The input data is a matrix of objects and features. The structural sparsity model learns a sparse graph to organize the set of objects. The algorithm searches for a graph that explains the features while favoring sparse graph structures. Each graph defines a Gaussian Markov Random Fields with latent variables.

Please cite the following paper:
Lake, B. M., Lawrence, N. D., and Tenenbaum, J. B. (2016). The emergence of organizing structure in conceptual representation. Preprint available on arXiv:1611.09384.

REQUIREMENTS

Before running the code, you must install the following:

The Lightspeed toolbox from Tom Minka.

PQN optimization algorithm from Mark Schmidt, introduced in this paper:
M. Schmidt, E. van den Berg, M. Friedlander, and K. Murphy (2009). "Optimizing Costly Functions with Simple Constraints: A Limited-Memory Projected Quasi-Newton Algorithm." AISTATS.

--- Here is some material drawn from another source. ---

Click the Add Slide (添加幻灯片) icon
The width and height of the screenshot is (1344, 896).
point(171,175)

Graphviz if you you want to visualize the learned graphs.

Also, we recommend using a machine with 4 or more cores. As implemented, the search algorithm evaluates moves in parallel.

RUNNING THE CODE

Setting your path The main folders for PQN, lightspeed, and structural sparsity should all be added (along with their subfolders) to your path. For instance, to add the folder "structural_sparsity" please type:

cd structural_sparsity
addpath(genpath(pwd));

RUNNING DATA SETS

To run a small set of test experiments, enter this directory and then type:

run_small_set

To run some of the datasets used in the paper:

run_larger_set

If GraphViz is installed, these scripts will visualize the progress of the algorithm, as well as the best graph found at the end. Note that at some points, the algorithm may appear to be changing the graph for the worse. This is because it can make up to 5 "bad" moves before terminating, which helps to avoid local optima. At the end, the best structure scored is the one returned.

Please note that these scripts will not necessarily find the exact same graphs as reported in the paper. The algorithm is stochastic, and the default is to run each dataset once. It was run 10 times for the experiments in the paper, and the highest scoring run was chosen.

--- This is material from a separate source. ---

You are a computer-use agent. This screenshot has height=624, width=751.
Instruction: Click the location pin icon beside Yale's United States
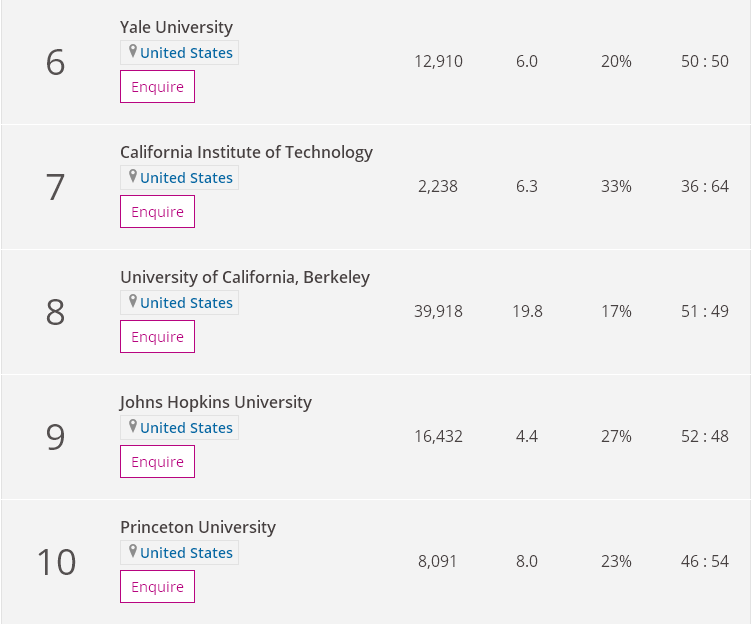pos(132,52)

Further examining the results

The results of each run are saved in directories such as: OUT_BETAX, where X is replaced by whatever the beta (sparsity) parameter was. After loading a results file, the best structure found is saved as the variable M.

To convert M to an adjacency graph, type:

R  = make_adj(M);

The structure R now contains the adjacency matrix. The variable is a structure with the fields...

  • R.W: [n x n scalar] weight matrix for all nodes in the graph (denoted as S in the paper)
  • R.W_allowed [n x n logical] binary matrix for active connections (non-zero elements of W)
  • R.isclust = [n x 1 logical] which nodes are latent clusters?
  • R.sigma = [scalar] variance parameter

The graph can be visualized by typing:

displayS(R,names)

See the file "viz_graphs/displayS.m" for the different visualization styles.

TROUBLESHOOTING

Mac OS X: If GraphViz (specifically, the neato program) is installed, but it cannot be found by Matlab, try opening Matlab through the terminal rather than through a shortcut.

If you receive an error message about the wrong number of input or output variables for a function, make sure the structural_sparsity folder is at the top of your path. This is likely a naming conflict with something else in your path.

ACKNOWLEDGMENTS

This program incorporates some code written by others.
I would like to acknowledge:

  • function "colorspy" from Alexandre d'Aspremont
  • function "checkgrad" from Charles Kemp
  • graphviz interface files by Leon Peshkin